The Car Thief, Theodore Weesner

“The best novel I have read since, say, Herzog.”

The Night of the Hunter, Davis Grubb

Shadow of My Brother, Davis Grubb

The Voices of Glory, Davis Grubb

“Grubb can be both pretentious and wearyingly sentimental, but he can also be haunting and exciting…. The major reason is Grubb’s wonderful sense of the dreariness of the West Virginia landscape; … Grubb invents a place, and a way of living to fit it, that is all his own, and unique.”

The Party, Rudolph Abele

“[This novel] can quickly be described as being about Hermann Goering and by Henry James. It is a wonderful tour de force, and if it doesn’t reread so well as it reads, that is in part due simply to one’s amazement the first time that such a book could exist. It takes 400 pages to describe the events of one evening with, obviously, great slowness and concentration.”

The Power of the Dog, Thomas Savage

“… a Western about two ranching brothers that does not falter once in a tremendous evocation of details and their power to articulate whole lives…. We have five major characters, and for each there are telling characteristic objects and habits of life, so that when they clash in some grand climaxes, the objects all become supercharged with a marvelous sense of inevitability.” The Power of the Dog was reissued by Back Bay Books in 2001, with an afterword by Annie Proulx.

Rembrandt, Gladys Schmitt

“The book is best on Rembrandt at work, Rembrandt taking the people around him and making them St. Peter and Aristotle and Danaë, Rembrandt’s rapacity in being able throughout a long career to do just that, to see everything as the subjects of his works. He emerges as a great bear, insolent, warm, sensual, often naïve, convinced of his greatness, never capable of or interested in removing that greatness from the world he moved in. It is a book to read with a book of reproductions open at all time right alongside.”

Shadow on the Waters, Jack Thomas Leahy

“… in its best moments, achieves a wonderful harmony of a Huck Finn story of a lad coming to learn of the corruption and ineffectuality of his elders…. Since Leahy, writing in the late fifties, had no Third World or environmental fashions to buttress him, had to invent for himself a method that would bring the boy and the Indians into a single focus, he sometimes stumbled. By the same token, since the fashions weren’t there, he could bring real freshness to his details and sense of place. Shadow on the Waters is a fine little book, one that needs no regionalist, no fashionable perspective….”

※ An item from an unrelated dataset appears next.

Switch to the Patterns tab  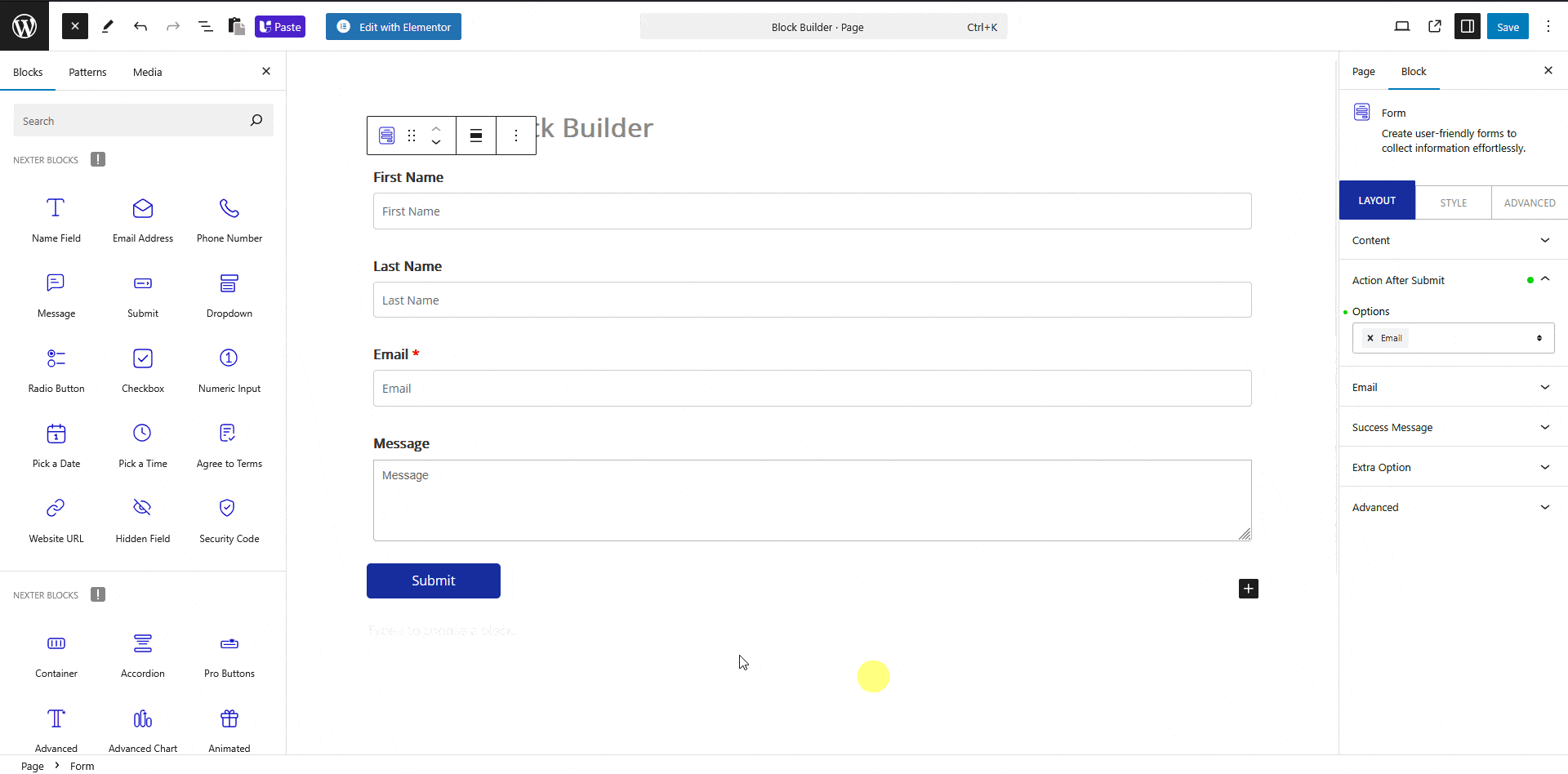pos(87,72)
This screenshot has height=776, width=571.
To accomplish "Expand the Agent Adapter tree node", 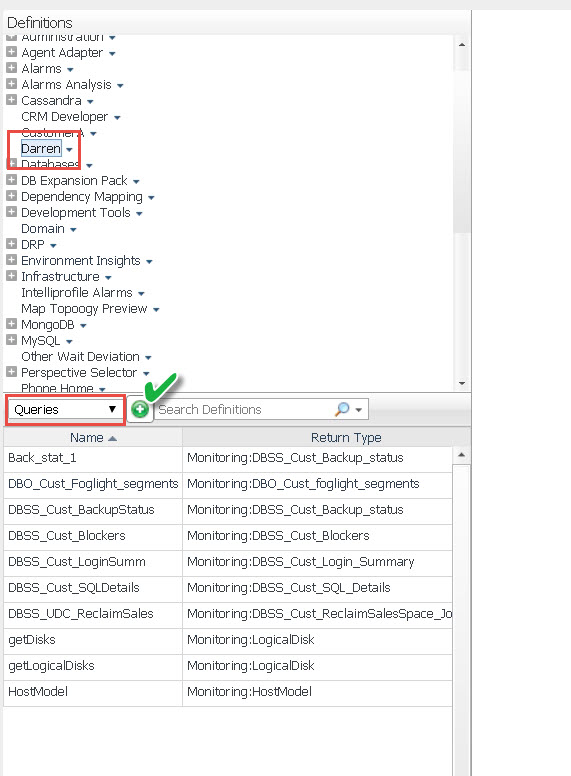I will (x=12, y=52).
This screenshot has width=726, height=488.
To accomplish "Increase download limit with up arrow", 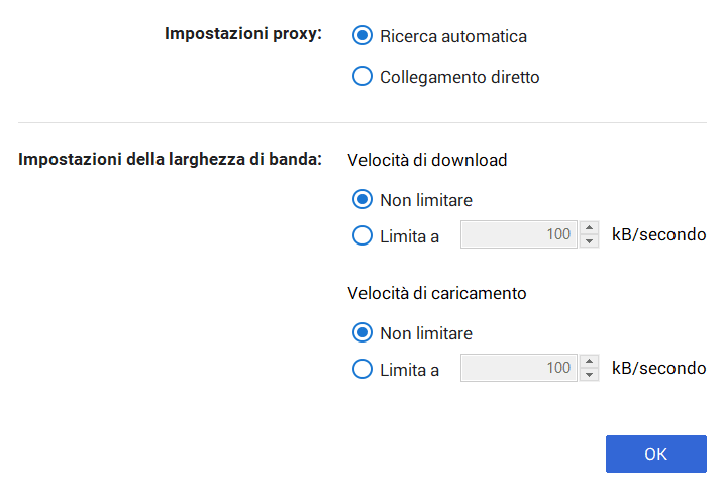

Tattoo the Wicked Cross, Floyd Salas

“Salas is so completely inside his experience that what in many other novels is treated as sensational lore is here only the setting for the boy’s experience…. He has trusted the truth of his experience to give him the truth of his novel, and it has not failed him. Salas has, so far as I know, written nothing after Tattoo the Wicked Cross; perhaps he has nothing else to write, but this book should not have been allowed to disappear.”